■ **Estratto della pagina**:
:::::
La neve e il ghiaccio congelano oggetti, storie e destini, che lo scioglimento dei ghiacciai ci restituisce a distanza di millenni o di secoli, giustificando l'esistenza di un ramo relativamente recente della ricerca storica: l'archeologia dei ghiacciai.

Spesso sono gli alpinisti a imbattersi direttamente in questa "eredità umana"; legno, metallo, pelle, stoffa e molti altri materiali si conservano in modo ottimale grazie alle bassissime temperature e all'assenza di luce e aria. L'unica minaccia è costituita dalle immense forze che i movimenti dei ghiacciai esercitano sugli oggetti.

Questi elementi nascosti ci mettono di fronte alle storie e al destino dei nostri antenati, dimostrandoci che l'uomo si spinge da sempre tra le altezze inospitali delle Alpi, nonostante il freddo, la neve e le condizioni climatiche pressoché insostenibili. Cosa porta gli uomini e le donne ad andare sui ghiacciai? Questa mostra temporanea segue le loro tracce, cercando di ricostruire obiettivi, storie e tragedie.

Frozen Stories mostra reperti rari e, in parte, relativamente recenti rinvenuti nei ghiacciai delle Alpi, alcuni dei quali sono esposti per la prima volta.

Un percorso multimediale con animazioni, video e ritrovamenti originali rende comprensibile il fenomeno dei ghiacciai e affascina (i visitatori) per la sua attualità.

Oggetti:
Frammenti di alberi (pino cembro e larice) dei vari millenni.
Apparecchio a getto di vapore impiegato nell'estate del 1992 per lo scavo al Giogo di Tisa durante la ricerca di ulteriori reperti legati all'Uomo venuto dal ghiaccio.

Quando un ghiaccaio arretra, capita che riporti alla luce anche resti di animali selvatici. Così è stato per il frammento di palco cervino rinvenuto a 2900 metri di altezza sulle Vedrette di Ries (Alto Adige) che risale a 7000 anni fa (Neolitico).

Oggetti:
Punta di corno di stambecco, 1520-1190 a.C. Monte del Cumulo – Cima Snella, Alto Adige (I).
Scheletro maschile con corredo funerario, ca. 2.800 a.C. (replica).
Zoccolo di mulo, cavallo o asino con ferro, XIX secolo, Vedretta Ultima, Martello, Alto Adige (I).

Gli ultimi lembi del ghiacciaio tra il Monte del Cumolo (3238 m) e la Cima Snella (3160 m), sul confine tra i comuni di Plan (I) e Obergurgl (A) si stanno sciogliendo. Di conseguenza sulle sue falde riaffiorano continuamente oggetti sepolti dal ghiaccio migliaia di anni fa. I resti ossei degli stambecchi ritrovati sono stati datati all'età del Bronzo. Altri resti di ossa, corna, pelliccia e sterco di questi animali furono trovati dagli archeologi nel 2012 in vari punti dell'altura.

Sulla Vedretta Ultima, un ghiacciaio dell'Alta Val Martello (Alto Adige), una sessantina di anni fa venne alla luce lo zoccolo di un mulo, cavallo o asino completo di ferro inchiodato.
:::::
■ **Elenco**:
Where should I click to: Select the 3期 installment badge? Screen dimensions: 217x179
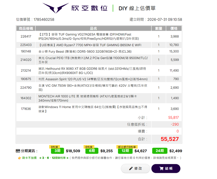tap(57, 151)
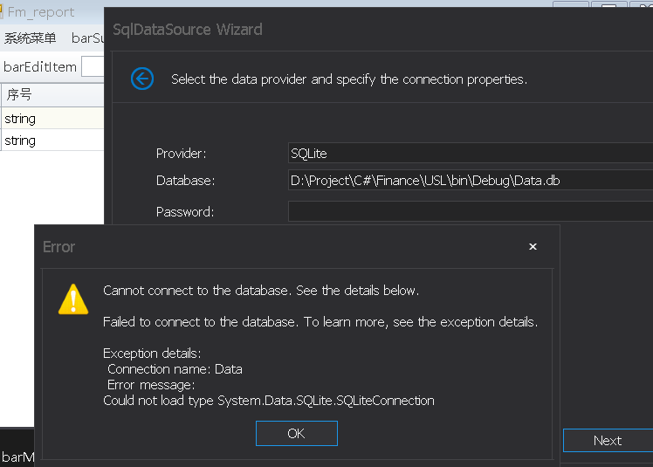Select the 序号 column header
This screenshot has width=653, height=467.
coord(52,94)
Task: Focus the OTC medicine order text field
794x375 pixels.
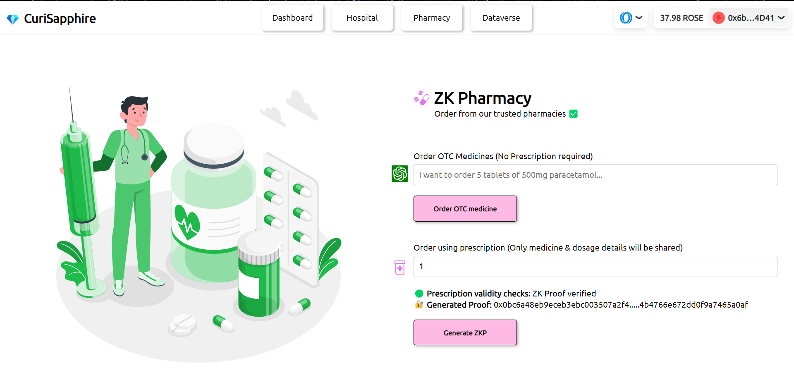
:::::
■ **Richiesta scritta**: Prosegui, per favore, il testo sull'archeologia dei ghiacciai che precede i dati, riprendendo subito dopo la sua ultima frase.

■ **Risposta all'esercizio**:
Oggetti:
Prima Guerra Mondiale: cannone da montagna da 7 cm M.99, pezzo di artiglieria impiegato sull'Ortles, periodo di fabbricazione 1902-1908.
Fucile ad avancarica, coltellino tascabile, orologio da taschino, XIX secolo, Großglockner, Tirolo orientale (A).

Nel corso della storia le montagne sono state ripetutamente teatro di eventi bellici. Lo testimoniano i due accampamenti dell'esercito romano sul Passo del Settimo e nella gola Grap Ses (Cantone dei Grigioni), entrambi riconducibili alla conquista delle Alpi promossa dall'imperatore Augusto nel 16/15 a.C.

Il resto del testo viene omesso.